C’è un nuovo studio sull’Alzheimer che può dare informazioni nuove sulla malattia e sulla predisposizione; ecco tutti i dettagli.
Il morbo di Alzheimer è una condizione caratterizzata dalla progressiva perdita delle funzioni mentali. Si attiva una degenerazione del tessuto cerebrale con un accumulo di una proteina anomala e la perdita di cellule nervose fondamentali. Anche chi vive accanto ad un malato di questa patologia soffre tanto e ogni scoperta e ogni studio possono fare la differenza. Oggi c’è un nuovo studio sull’Alzheimer che merita molta attenzione.
Questa nuova ricerca è tutta italiana e ci permette di fare dei passi in più sulla prevenzione e sull’individuare chi potrebbe essere a rischio e chi no. Le malattie neurodegenerative sono molto complesse da esaminare e da indentificare nei dettagli. È molto importante che la ricerca prosegua in questo settore. Ma vediamo che cosa dice questo nuovo studio e gli autori che lo hanno eseguito.
Facciamo una piccola premessa e analizziamo che cosa comporta questa malattia. L’abbiamo descritta in modo scientifico all’inizio di questo articolo e abbiamo analizzato che cosa succede concretamente al cervello. Ma alla persona che cosa accade nella vita di tutti i giorni? I primi sintomi, ad esempio, che si manifestano sono la perdita di memoria e i disturbi nel linguaggio.
Ancora, sopraggiungono momenti di confusione perdita dell’orientamento. Il comportamento della persona affetta cambia e ci sono continui sbalzi di umore. Con il progredire della malattia la persona non riesce più a muoversi e ad orientarsi, non riconosce più le persone o i luoghi.
L’Alzheimer si presenta maggiormente in età senile e, dopo la diagnosi, si ha un’aspettativa di vita che può andare dai 3 ai 10 anni. Ma questo dipende molto dall’andamento della malattia. Quando si arriva alla fase finale, dove il corpo non si muove più, allora in quel caso l’aspettativa è di 6-8 mesi di vita.

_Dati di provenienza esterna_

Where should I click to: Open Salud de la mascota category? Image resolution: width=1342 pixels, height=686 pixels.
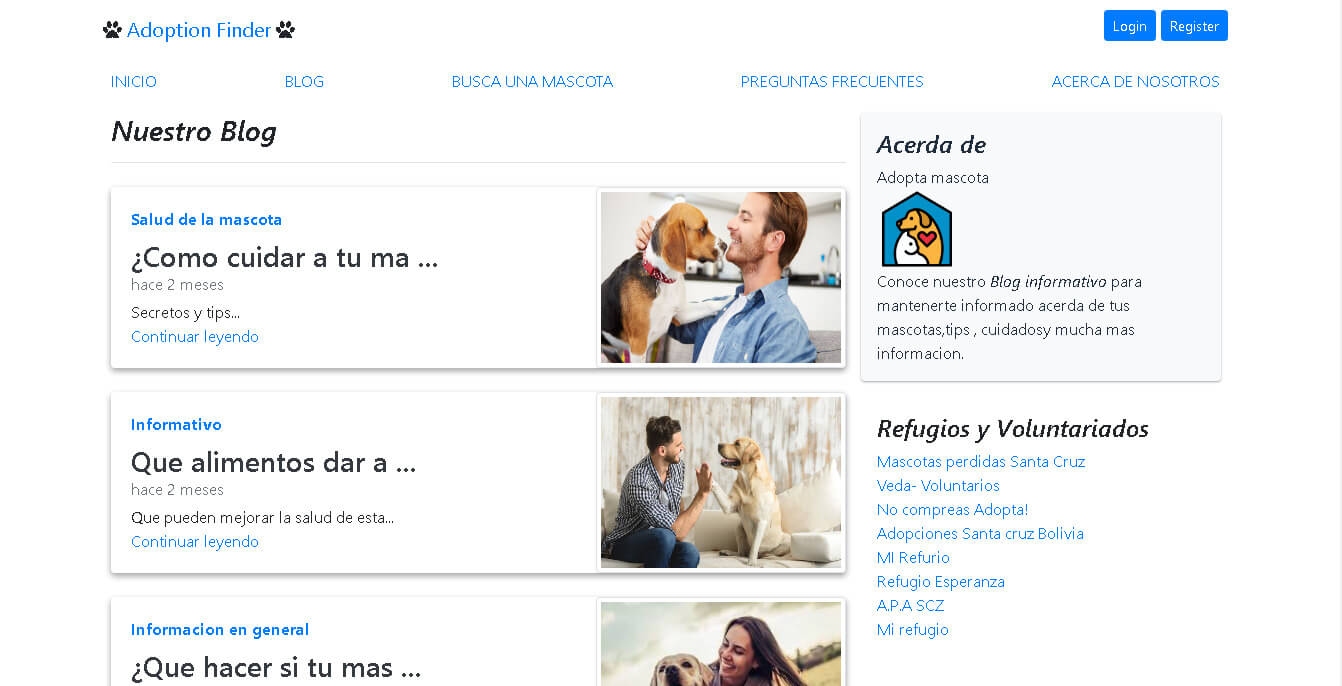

Il progetto si chiama Interceptor ed è uno studio italiano che nasce nel 2016 in risposta alla possibile approvazione del primo farmaco contro l’amiloide. Questo ad opera, ovviamente, della Food and Drug Administration, l’ente che regola l’uso e il consumo dei farmaci. L’amiloide è la proteina che si accumula nel cervello e viene considerata una delle cause dell’Alzheimer.
Questo studio, finanziato dall’AIFA e coordinato dalla Fondazione Policlinico Gemelli di Roma, ha presentato i risultati presso l’Istituto Superiore di Sanità. Il responsabile è Paolo Maria Rossini, attuale responsabile del Dipartimento di Neuroscienze e Neuroriabilitazione dell’Irccs San Raffaele di Roma. Le ricerche hanno messo in luce quali sono i marcatori biologici che possono indicare la predisposizione e il rischio di Alzheimer. Gli esami permetterebbero di intervenire precocemente per rallentare l’insorgenza della malattia in modo interventistico non terapeutico.
Tra i biomarcatori usati ci sono: EEG per connettività, RM volumetrica, FDG-PET, test neuropsicologico, test genetico (ApoE4), test su liquor (p-tau e A1-42/p-tau). Se da questi esami c’è un evidente rischio della malattia si può intervenire con dei farmaci in uno stadio molto precoce e ritardare di molto il processo di inizio dell’Alzheimer.
Purtroppo, le malattie degenerative continuano ad essere un enorme ostacolo per la medicina, ma gli studi continuano senza sosta e le cure migliorano giorno dopo giorno. Moltissime persone mostrano una degenerazione cognitiva lieve sulla quale si può intervenire. Queste conclusioni sono fondamentali e i ricercatori continueranno a fare test ed esperimenti.